Why is $2 \cdot \sum_{j=0}^{i-1} 3^j = 3^i - 1$?

Question

I recentely encountered the following equation:

$2 \cdot \sum_{j=0}^{i-1} 3^j = 3^i - 1$

I've tried a few numbers and this seems to work. Could someone explain to my why this is the case or post a proof?

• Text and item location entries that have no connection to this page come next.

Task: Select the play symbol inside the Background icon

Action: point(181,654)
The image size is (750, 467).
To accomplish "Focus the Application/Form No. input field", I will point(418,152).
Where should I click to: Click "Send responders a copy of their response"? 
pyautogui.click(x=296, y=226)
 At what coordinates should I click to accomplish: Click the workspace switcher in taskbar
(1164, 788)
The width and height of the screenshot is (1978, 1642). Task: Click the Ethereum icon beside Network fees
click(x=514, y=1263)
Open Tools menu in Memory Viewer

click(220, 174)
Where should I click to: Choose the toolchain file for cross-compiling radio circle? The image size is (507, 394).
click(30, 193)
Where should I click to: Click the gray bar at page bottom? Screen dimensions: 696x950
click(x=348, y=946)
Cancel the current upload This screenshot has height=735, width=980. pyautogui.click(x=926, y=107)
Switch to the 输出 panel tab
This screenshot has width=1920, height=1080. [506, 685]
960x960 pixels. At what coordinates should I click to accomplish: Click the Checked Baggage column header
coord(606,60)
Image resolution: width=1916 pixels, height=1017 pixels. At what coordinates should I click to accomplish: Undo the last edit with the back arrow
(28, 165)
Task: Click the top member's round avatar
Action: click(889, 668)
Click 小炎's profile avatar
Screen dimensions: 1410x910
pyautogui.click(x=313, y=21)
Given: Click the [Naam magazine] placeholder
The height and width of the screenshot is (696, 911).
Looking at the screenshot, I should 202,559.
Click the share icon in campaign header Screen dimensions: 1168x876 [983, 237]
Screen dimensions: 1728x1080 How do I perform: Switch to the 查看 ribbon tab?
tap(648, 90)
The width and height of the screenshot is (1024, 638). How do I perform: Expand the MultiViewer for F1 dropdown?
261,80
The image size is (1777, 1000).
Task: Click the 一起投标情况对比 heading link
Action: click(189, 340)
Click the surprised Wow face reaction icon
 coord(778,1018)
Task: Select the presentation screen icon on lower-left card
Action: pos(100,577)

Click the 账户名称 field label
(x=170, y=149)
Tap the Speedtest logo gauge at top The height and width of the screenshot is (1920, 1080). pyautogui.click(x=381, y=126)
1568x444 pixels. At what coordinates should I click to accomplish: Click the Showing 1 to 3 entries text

I'm not even sure how to properly tag or google this, so suggestions for that would also be great!

Answer 1

This is the sum of Geometric series

$a+ar+ar^2 +\cdots ar^{n-1} = a\frac{r^n-1}{r-1}$

Here we have,

$2(1+3 +3^2+\cdots3^{i-1})= 2 \frac{3^i-1}{3-1}=3^i-1$

Answer 2

In base 10, we have

$9=10-1$

$99=100-1$

$999=1000-1$

etc.

The result you've stated is simply that but in base 3, i.e.

$2_3=10_3-1_3$

$22_3=100_3-1_3$

$222_3=1000_3-1_3$

etc., where $x_3$ here means that $x$ is a number written in base $3$. Someone else has already posted how to prove the result.

Answer 3

Several answers and comments tell you how to do this with a geometric series.

For another approach, think about why $10^n-1 = 99\ldots 9$ and then think about the largest $n$-digit number you can write in base $3$.